西山隆一郎・西武ホールディングス広報部長
私のメディア活用法(4)

 第一勧業銀行(現みずほフィナンシャルグループ)、みずほ銀行で22年余の銀行マン生活を過ごし、通算すると10年半が広報担当だった。2009年10月以降、現職で再び広報に携わっている。

 広報というのは「メディアと対峙」という大上段に構えた業務ではなく、あくまで「対話」だと思う。メディアとのコミュニケーションを良くしながら、企業を社会に分かってもらうことに尽きる。肩の力を抜いて、「記者に理解してもらうにはどうすればよいか?」と常に考えるよう努めている。

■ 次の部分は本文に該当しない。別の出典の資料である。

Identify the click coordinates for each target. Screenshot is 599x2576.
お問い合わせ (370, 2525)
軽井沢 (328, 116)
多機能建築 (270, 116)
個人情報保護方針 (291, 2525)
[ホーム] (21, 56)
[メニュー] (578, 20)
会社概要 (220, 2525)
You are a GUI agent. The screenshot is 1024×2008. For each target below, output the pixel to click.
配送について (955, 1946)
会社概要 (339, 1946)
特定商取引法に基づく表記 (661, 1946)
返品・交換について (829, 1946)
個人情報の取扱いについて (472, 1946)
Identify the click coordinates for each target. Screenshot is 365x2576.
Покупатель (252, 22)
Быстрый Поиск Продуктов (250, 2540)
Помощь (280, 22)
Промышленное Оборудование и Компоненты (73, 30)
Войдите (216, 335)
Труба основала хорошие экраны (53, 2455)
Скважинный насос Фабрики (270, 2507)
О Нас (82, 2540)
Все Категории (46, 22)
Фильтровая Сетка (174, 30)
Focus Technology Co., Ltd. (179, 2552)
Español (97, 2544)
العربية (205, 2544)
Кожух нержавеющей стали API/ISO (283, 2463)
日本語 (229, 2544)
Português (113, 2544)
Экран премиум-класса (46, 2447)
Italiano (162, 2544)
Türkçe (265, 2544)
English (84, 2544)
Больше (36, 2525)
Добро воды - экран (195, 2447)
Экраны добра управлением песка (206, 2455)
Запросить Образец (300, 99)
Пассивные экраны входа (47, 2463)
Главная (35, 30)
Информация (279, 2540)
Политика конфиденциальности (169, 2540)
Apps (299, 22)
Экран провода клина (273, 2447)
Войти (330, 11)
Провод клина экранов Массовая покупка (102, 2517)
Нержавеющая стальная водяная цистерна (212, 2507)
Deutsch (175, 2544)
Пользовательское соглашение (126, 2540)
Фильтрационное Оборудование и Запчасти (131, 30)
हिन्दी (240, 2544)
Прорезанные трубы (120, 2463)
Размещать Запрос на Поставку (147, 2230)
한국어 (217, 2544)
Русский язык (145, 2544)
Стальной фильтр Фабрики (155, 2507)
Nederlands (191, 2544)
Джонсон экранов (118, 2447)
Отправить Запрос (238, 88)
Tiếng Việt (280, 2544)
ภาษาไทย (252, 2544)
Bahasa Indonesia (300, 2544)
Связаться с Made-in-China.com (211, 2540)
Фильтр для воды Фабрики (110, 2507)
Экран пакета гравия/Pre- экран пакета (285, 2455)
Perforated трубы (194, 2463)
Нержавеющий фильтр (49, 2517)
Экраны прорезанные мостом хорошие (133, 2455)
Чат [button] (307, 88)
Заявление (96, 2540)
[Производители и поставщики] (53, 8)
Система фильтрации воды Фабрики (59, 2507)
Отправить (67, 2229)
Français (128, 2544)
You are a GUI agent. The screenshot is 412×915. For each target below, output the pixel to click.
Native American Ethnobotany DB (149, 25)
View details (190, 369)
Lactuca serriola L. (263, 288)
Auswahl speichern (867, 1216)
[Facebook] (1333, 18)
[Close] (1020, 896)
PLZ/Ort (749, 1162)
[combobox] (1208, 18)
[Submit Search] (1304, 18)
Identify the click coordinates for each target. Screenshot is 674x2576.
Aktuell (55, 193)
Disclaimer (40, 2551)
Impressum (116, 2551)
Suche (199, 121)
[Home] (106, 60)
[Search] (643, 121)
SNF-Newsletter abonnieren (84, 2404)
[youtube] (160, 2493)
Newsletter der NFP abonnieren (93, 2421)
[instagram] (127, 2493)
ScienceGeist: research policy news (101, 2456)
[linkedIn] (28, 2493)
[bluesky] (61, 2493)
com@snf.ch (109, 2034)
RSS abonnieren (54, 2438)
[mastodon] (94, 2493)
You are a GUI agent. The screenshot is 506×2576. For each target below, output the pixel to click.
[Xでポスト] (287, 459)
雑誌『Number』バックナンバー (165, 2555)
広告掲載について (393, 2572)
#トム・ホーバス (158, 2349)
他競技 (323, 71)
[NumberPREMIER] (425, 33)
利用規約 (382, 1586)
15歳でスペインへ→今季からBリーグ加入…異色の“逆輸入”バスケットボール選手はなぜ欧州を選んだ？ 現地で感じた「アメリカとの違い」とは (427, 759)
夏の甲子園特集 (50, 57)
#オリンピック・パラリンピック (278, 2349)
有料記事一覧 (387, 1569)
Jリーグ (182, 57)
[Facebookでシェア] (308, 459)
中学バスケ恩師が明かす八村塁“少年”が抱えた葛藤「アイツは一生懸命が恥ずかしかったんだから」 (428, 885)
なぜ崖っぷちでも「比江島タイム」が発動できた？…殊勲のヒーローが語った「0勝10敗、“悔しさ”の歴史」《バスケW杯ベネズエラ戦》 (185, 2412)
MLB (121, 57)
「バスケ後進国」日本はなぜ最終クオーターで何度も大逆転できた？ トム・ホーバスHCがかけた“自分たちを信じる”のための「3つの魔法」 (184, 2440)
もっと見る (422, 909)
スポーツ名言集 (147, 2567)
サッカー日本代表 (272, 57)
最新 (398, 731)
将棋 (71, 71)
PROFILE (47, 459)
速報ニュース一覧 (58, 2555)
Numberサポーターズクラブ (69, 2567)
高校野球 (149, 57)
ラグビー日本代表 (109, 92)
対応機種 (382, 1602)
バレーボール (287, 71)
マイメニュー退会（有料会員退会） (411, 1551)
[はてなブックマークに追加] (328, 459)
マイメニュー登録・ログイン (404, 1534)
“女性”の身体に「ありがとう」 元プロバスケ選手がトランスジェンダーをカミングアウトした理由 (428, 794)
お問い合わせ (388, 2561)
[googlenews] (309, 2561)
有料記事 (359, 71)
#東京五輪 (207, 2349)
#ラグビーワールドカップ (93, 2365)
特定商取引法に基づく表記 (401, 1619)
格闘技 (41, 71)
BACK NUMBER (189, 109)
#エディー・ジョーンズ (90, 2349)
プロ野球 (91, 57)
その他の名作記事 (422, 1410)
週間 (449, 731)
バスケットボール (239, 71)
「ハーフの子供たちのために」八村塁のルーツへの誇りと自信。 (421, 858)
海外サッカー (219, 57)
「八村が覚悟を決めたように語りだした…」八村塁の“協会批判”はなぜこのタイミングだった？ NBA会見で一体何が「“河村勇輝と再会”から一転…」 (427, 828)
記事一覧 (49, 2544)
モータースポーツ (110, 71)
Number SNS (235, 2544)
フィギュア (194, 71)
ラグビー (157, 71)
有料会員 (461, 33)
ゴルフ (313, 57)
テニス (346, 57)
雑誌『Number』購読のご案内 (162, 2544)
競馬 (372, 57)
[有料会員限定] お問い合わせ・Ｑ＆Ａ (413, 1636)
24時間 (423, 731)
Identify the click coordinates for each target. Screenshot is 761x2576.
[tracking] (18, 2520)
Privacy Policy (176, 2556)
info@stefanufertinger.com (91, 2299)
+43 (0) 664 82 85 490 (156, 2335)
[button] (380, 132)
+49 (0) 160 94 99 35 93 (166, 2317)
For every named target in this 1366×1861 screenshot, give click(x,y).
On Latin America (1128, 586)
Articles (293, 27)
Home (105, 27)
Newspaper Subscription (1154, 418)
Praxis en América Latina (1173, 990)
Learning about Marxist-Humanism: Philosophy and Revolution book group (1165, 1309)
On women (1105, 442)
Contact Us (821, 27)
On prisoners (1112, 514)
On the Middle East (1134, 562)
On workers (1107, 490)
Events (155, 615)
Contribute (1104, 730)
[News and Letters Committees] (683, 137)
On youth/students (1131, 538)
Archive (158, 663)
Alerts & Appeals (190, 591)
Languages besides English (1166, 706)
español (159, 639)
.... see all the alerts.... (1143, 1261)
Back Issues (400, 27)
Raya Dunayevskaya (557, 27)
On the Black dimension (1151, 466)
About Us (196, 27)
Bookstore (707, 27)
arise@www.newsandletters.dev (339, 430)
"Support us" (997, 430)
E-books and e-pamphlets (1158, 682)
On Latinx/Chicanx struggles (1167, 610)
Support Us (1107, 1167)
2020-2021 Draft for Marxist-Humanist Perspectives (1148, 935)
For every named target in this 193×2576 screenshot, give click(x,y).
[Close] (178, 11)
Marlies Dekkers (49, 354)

 日本のメディアの良いところは担当記者制など、企業との間の壁が低いこと。それは同時に欠点にもなり、「なあなあ」に陥らないようお互い律しなければならない。担当記者のローテーションは早いが、モノゴトをよく分かっている記者とは担当を離れても長く付き合いたい。

 メディアへの情報提供は、持論なのだが、基本的に(各メディアに同時発表する)リリースや記者会見になる。止むを得ず戦略的にリークする場合でも、「先行者優先」の原則を適用する。最初に知った記者が、最初に報道すべきだということ。記者の努力に報いないといけない。実力のある記者はどんどん育ってほしいという思いもある。

通信社とテレビを活用できれば、一人前の広報マン!

 企業側からどうしてもリークする必要がある場合、まずは通信社あるいはテレビを考える。これを個人的に「自動リリース機能」と呼んでいる。通信社に情報提供すると各メディアにも同時に伝わり、ある程度は公平性を確保できる。グローバル企業なら、外資系の通信社を選択肢に入れることは言うまでもない。

 通信社とテレビを日常うまく活用できれば、「広報マンとしては一人前だ」とよく後輩に言う。「○○新聞で今回はやりましょう」という提案は最終手段であり、事情により仕方ない時に限られるべきだと思う。

 広報マンがどんなに情熱を持っていても、企業トップに理解がなければ、広報は無力化してしまう。これは広報マンの限界でもある。記者に理解を求めると同時に、常にトップの理解を求めなくてはならない。

 広報マンは社内外に対してストイックでなければならない。「俺がやったんだ!」という人には向かず、仕事をやり遂げた後で親しい人とだけ、あるいは1人で美味い酒を飲む。これをできる人が望ましい。